Marvel Studios casting director Sarah Halley Finn summed it up, noting that the character "has [had] a huge evolution," as the first time audiences see her, she's "a young, fragile girl, who's encouraged to seize her power:"
“We see her almost as a young, fragile girl, who’s encouraged to seize her power. It’s a character who has a huge evolution, and Elizabeth [Olsen] was the perfect person to play this, because she has such depth and complexity as an actress, and such vulnerability. But to see where the character’s gone, I honestly never could have imagined.”
What's Next for Wanda Maximoff?
At this point in the MCU, her hatred of Tony Stark is old news.

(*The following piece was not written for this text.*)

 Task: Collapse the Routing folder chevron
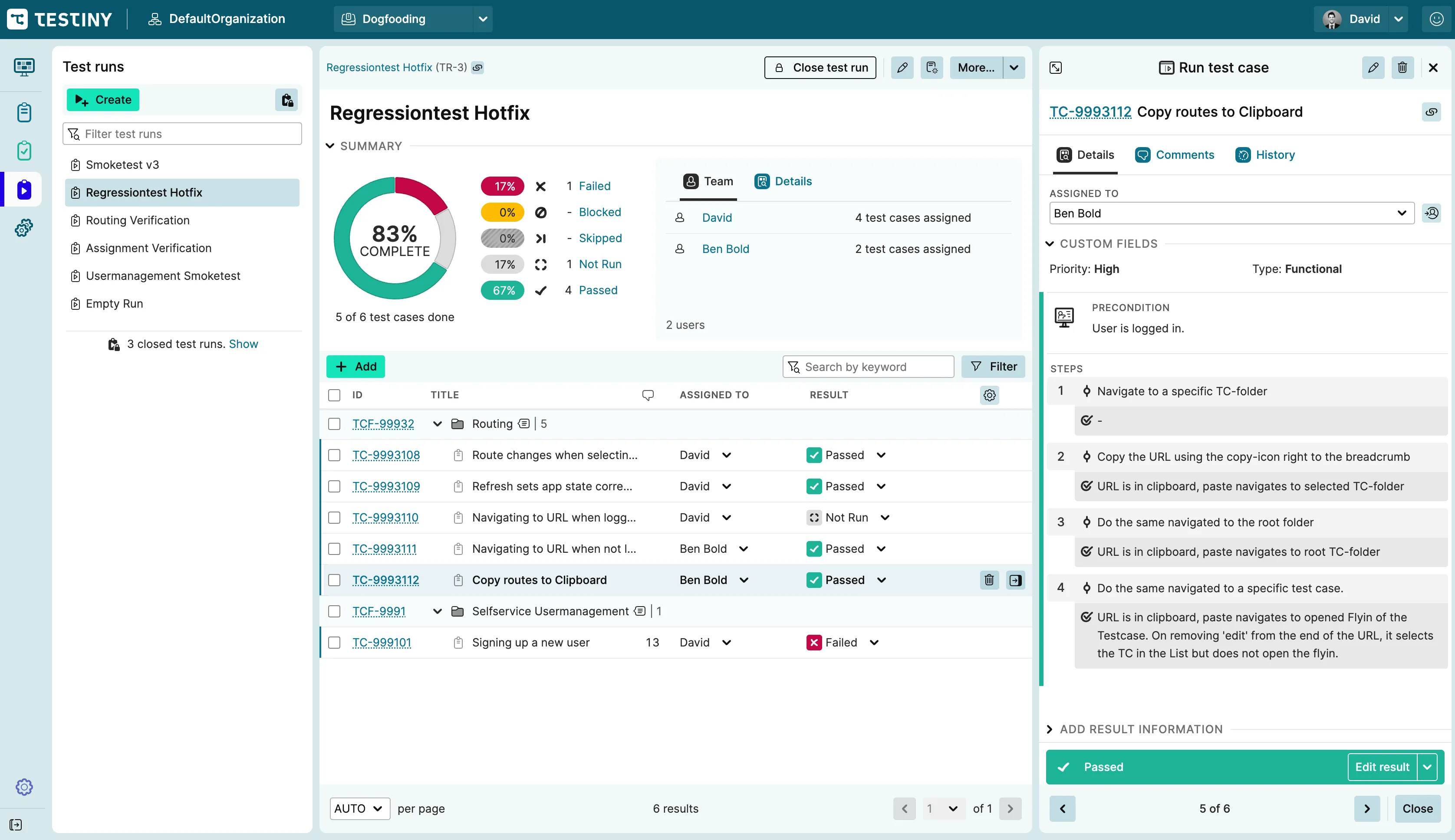click(x=438, y=424)
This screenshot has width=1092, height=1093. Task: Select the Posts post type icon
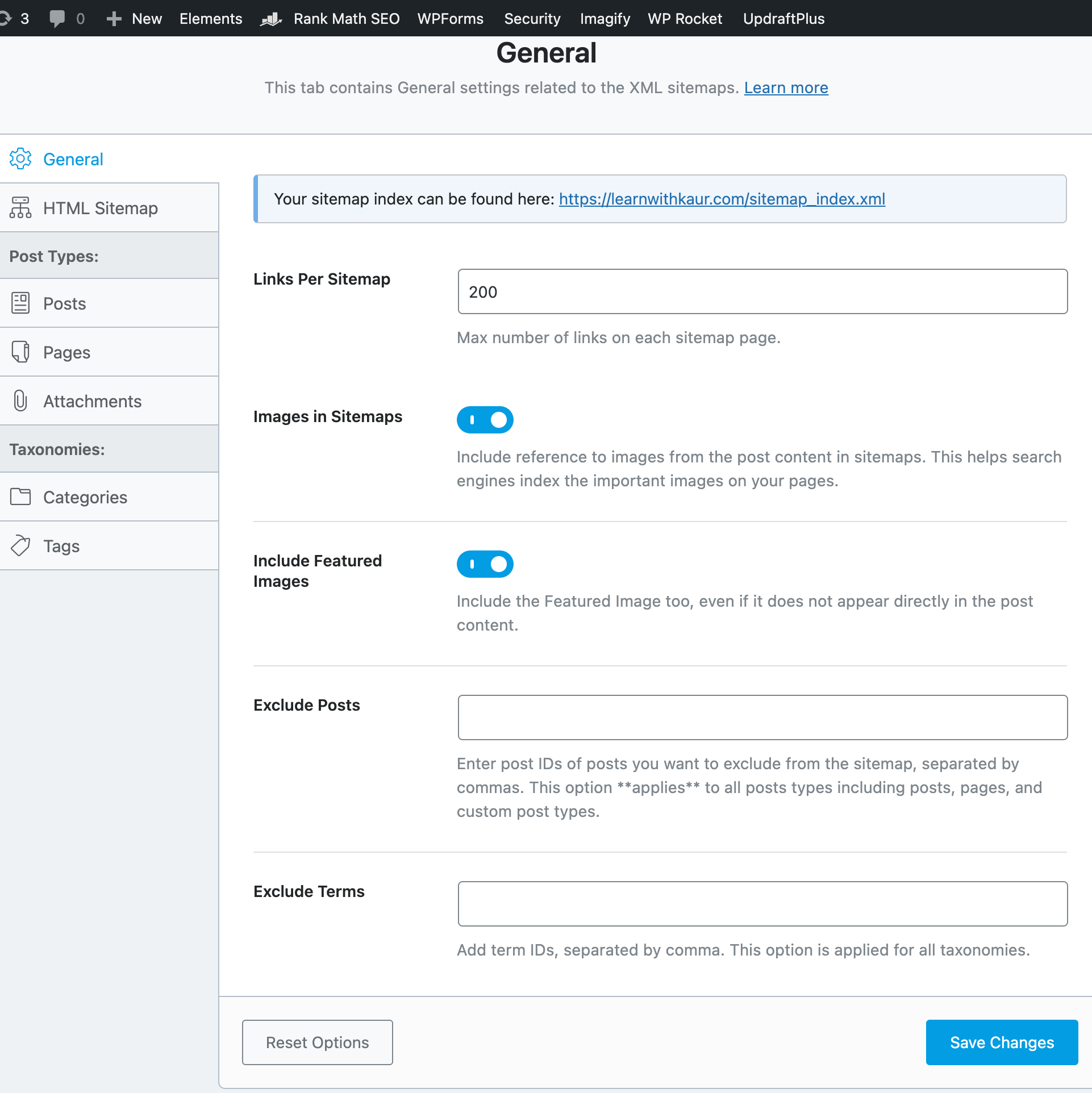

That hatred has now been focused on the Multiverse in general for taking away her children—or at least that’s how she sees it.
But what's next for Wanda Maximoff?
Well, according to Elizabeth Olsen herself, "if [she] were to tell [fans] exactly what [she] would want [to do with the character next]," then it would "be spoiling something.”
It's clear she knows something—probably.
Thanks to Doctor Strange in the Multiverse of Madness, her character seems quite connected to the MCU’s wider Multiverse Saga. With this in mind, one would think she’d have to run into Jonathan Majors’ Kang the Conqueror at some point.
When that might happen, however, is anyone’s guess. In-universe, Doctor Strange believes her to be dead—though Marvel Studios President Kevin Feige has teased otherwise.
Perhaps Olsen could show back up in one of two different Disney+ series, Agatha: Coven of Chaos or Vision Quest, before going on to play a role in either of the upcoming two Avengers films.
It would also be nice for the MCU to further explore her grief over her brother Pietro's death. Given how she reacted when Vision died and her magically conjured kids were taken away, one might suspect she didn't much care about her sibling after all.
Until then, fans can relive Wanda’s most recent adventures, for better or worse, with WandaVision and Doctor Strange in the Multiverse of Madness, which are both streaming on Disney+.